Task instructions ▸
A. In the forum thread about failing tests, what threshold value does compare.py specify for the difference from the reference velocities?
B. Write a continuation of the forum thread about failing tests, starting after its last sentence.

Text segment ▸
━━━━━━
Closed cphyc closed 4 years ago
For information, here is my local setup:
$ g++ --version
g++ (GCC) 9.2.0
Copyright (C) 2019 Free Software Foundation, Inc.
This is free software; see the source for copying conditions. There is NO
warranty; not even for MERCHANTABILITY or FITNESS FOR A PARTICULAR PURPOSE.
$ gsl-config --version
2.6
$ fftw-wisdom
(fftw-3.3.8 fftw_wisdom #x458a31c8 #x92381c4c #x4f974889 #xcd46f97e
)
$ python -c 'import pynbody; print(pynbody.__version__)'
0.47
I am running on ArchLinux
Thanks Corentin,
This is minor compared to what is on the tidying
branch (which I recommend using) where every single test fails!
I'm currently working through each test and convincing myself the 'new' answers are more accurate than the 'old' ones. Once that's done I'll update all the reference answers so that the tests pass again.
In the meantime I'm afraid we all have to ignore the failing tests...
Cheers, Andrew
I did a little digging, and while I'm not sure exactly what the problem is, I can perhaps shed some light on what seems to be going on. Essentially, the current code is producing something for which a tiny fraction (0.006%) of particles are displaced from the reference ICs in the test subfolder by small amounts (the rest are exactly identical), and when computing the velocities with the Zeldovich approximation this factor is actually a couple of hundred or so, and ends up producing velocities which are different from the reference velocities by more than the threshold value of 10^-4 specified in compare.py.
━━━━━━
Data section ▸
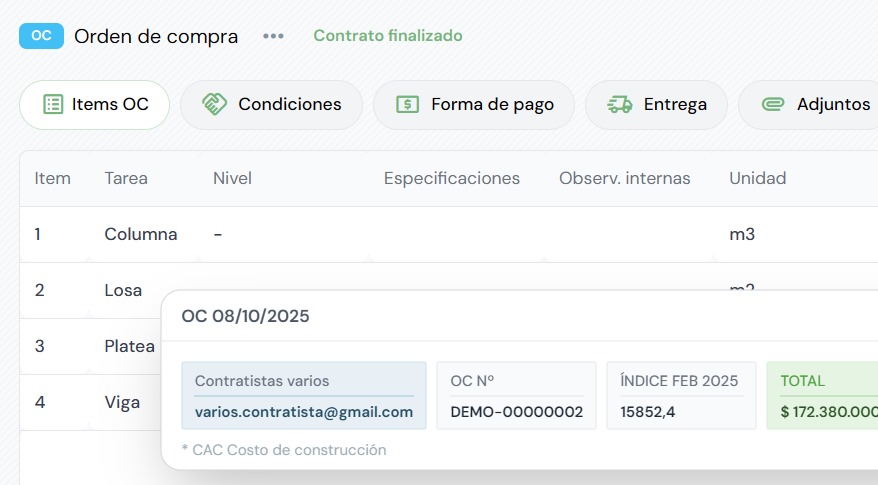The width and height of the screenshot is (878, 485).
Task: Click the Items OC list icon
Action: (x=53, y=104)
━━━━━━
Per-task answers ▸
A. 10^-4

B.
The difference in the positions for these same points is actually at the 32 bit floating point machine precision level, which seems to hint that using 32 bit floats somewhere might be the source of this issue, but as far as I can tell both the reference and output for the test are in double precision. Possibly one of the dependencies is compiled in single precision, or could have been when the tests were generated, which would explain why it seems to occur on some computers and not others.
What's particularly odd is that this seems to pass the Travis build tests, but not on my computer and Corentin's. This does suggest that there's something subtly wrong, which we want to be careful to get rid of before we actually generate new tests.
Thanks Stephen! That’s worth understanding further. Please do follow it up. I will continue fixing the other tests in the tidying branch but wait to merge until we understand the source of this disagreement. Worth trying different compilers to see if this is a compiler-dependent issue.
As a follow-up of @svstopyra comment, we tried:
g++
's version (I run with 9.2.0)gsl
's version (2.6, and 2.5)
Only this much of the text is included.